For every trend there’s a counter-trend, and so just as there were more gluten-free items, there were also a ton of noodles. Some of them were gluten-free, sure, but there was plenty of straight-up pasta, now in more ready-to-use forms, like the fresh ones stored in resealable bags by O Sole Mio, or Twin Marquis’ ramen, also fresh and sealed in plastic and a far cry from the dorm room staple.
That company also had glutinous udon noodles, and naturally gluten free soba.
Manicaretti Inc., won a FABI for its dry pasta that cooks in 90 seconds.
Another counter-trend: Pure looking simple foods with clean labels were balanced by foods with things added to them. They were mostly natural flavors, such as salami “infused” (their words) with Absinthe and Hatch green chile (there it is again!) by Zoe’s Meats. I was kind of taken aback by the ingredients, such as toffee and sea salt and mint chips, added to the chocolate of Tcho, a company that once was so intent on the purity of its dark chocolate that it took it years to offer milk chocolate.

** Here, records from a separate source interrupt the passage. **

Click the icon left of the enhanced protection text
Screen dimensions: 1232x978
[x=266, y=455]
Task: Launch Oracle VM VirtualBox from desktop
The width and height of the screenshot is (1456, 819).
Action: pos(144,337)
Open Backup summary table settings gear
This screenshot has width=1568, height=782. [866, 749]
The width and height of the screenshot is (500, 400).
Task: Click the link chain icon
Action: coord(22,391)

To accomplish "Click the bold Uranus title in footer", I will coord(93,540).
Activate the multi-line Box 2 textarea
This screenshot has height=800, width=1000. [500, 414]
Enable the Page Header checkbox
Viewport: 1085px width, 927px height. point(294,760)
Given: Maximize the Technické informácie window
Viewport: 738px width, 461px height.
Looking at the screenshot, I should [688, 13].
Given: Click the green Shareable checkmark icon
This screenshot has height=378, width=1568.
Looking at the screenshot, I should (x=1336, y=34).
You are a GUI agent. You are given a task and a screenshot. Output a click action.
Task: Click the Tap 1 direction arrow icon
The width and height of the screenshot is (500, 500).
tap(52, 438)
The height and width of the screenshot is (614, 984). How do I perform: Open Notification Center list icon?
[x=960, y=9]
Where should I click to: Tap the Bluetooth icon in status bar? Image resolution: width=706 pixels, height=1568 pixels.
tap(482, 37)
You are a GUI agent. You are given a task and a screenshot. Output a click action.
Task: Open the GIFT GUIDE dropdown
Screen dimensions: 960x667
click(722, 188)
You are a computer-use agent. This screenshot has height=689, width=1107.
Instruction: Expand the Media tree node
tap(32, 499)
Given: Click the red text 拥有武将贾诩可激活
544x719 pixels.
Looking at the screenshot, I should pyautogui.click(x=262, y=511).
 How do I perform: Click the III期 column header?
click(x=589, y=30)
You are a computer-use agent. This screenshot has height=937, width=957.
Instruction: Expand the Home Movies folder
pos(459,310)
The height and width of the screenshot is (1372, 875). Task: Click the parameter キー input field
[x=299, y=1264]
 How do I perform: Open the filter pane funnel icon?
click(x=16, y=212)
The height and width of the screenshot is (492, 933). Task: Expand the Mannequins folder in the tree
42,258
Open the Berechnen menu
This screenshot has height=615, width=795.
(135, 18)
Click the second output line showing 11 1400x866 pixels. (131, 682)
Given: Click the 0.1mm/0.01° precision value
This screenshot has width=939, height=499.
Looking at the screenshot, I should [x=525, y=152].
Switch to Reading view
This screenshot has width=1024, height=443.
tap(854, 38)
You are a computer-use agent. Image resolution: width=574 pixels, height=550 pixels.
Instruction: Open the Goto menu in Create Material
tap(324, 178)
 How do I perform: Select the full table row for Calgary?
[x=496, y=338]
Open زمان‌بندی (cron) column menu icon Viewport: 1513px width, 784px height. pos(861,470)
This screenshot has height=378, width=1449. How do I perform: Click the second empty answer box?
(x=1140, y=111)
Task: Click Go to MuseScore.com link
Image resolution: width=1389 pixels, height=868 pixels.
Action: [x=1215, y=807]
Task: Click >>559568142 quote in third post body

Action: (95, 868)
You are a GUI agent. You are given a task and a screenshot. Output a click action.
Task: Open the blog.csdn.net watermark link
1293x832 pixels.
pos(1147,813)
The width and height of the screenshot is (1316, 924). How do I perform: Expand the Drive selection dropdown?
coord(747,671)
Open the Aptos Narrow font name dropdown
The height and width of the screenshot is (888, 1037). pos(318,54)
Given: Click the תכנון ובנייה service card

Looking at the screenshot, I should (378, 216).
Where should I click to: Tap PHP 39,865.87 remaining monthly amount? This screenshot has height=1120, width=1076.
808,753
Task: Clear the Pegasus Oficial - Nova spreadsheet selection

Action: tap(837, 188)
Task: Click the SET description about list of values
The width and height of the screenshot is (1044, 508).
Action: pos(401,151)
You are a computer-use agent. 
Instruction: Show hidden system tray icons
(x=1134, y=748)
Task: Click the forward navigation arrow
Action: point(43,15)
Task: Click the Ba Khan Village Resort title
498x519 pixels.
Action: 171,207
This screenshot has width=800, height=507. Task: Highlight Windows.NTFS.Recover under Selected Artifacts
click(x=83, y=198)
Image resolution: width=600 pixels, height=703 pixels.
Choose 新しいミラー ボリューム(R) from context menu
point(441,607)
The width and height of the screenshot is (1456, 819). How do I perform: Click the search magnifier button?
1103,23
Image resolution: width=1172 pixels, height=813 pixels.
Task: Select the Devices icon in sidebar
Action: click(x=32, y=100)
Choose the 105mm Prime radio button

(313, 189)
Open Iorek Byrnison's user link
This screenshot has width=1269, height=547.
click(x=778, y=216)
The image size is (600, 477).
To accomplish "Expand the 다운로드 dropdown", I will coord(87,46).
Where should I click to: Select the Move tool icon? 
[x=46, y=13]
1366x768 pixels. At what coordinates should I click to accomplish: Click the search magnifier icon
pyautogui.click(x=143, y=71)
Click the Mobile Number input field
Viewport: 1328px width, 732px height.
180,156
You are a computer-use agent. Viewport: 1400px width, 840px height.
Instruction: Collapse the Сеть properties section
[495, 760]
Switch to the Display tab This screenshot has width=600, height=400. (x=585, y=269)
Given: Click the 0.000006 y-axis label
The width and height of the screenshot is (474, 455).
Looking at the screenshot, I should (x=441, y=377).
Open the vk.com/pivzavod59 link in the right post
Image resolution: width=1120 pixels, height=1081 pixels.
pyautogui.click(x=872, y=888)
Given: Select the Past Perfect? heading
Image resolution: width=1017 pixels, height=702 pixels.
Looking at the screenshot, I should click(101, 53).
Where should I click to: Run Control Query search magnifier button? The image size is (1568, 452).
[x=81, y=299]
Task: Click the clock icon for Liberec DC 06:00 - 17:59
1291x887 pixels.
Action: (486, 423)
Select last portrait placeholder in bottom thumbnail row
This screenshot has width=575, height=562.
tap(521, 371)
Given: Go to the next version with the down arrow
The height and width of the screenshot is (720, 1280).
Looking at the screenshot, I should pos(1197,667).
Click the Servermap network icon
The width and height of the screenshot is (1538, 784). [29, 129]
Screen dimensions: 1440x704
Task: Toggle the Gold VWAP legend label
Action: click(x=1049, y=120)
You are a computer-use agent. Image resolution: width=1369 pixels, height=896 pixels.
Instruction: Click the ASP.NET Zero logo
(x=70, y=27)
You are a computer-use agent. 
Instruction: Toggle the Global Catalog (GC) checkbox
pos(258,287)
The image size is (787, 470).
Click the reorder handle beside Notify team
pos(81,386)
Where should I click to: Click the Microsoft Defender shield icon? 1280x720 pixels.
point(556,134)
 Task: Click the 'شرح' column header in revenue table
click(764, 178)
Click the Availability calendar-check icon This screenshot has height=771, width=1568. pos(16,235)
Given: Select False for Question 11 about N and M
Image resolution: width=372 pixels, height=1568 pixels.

There was banana bread-flavored beer, bacon-and-rosemary flavored vodka, and cheese flavored with ingredients ranging from red wine and garden vegetables to Buffalo flavoring and bacon.
At the Bar show, practically everything was “artisanal,” even if they wouldn’t have said so ten years ago. Jägermeister, an icon for young drinkers looking to do multiple shots, was promoting its family ownership and craftsmanship.
Spirit Hound Gin, a craft distillery from Lyons, Colorado, is so artisanal that it uses local juniper berries foraged by its customers, who provide it in trade for free drinks.
Obscure was a plus, too, according to the exhibitors for whiskey marketer A Hardy. They said Glen Scotia from the lesser-known Scotch area of Campbelltown, was the star of their booth.
There was more to see, of course, and I’m full and tired thinking about it again. I think next year you and I need to take a bit of a break mid-show to sample more of what was on offer at the Bar show.
Nancy Kruse, president of the Kruse Company, is a menu trends analyst based in Atlanta and a regular contributor to Nation’s Restaurant News.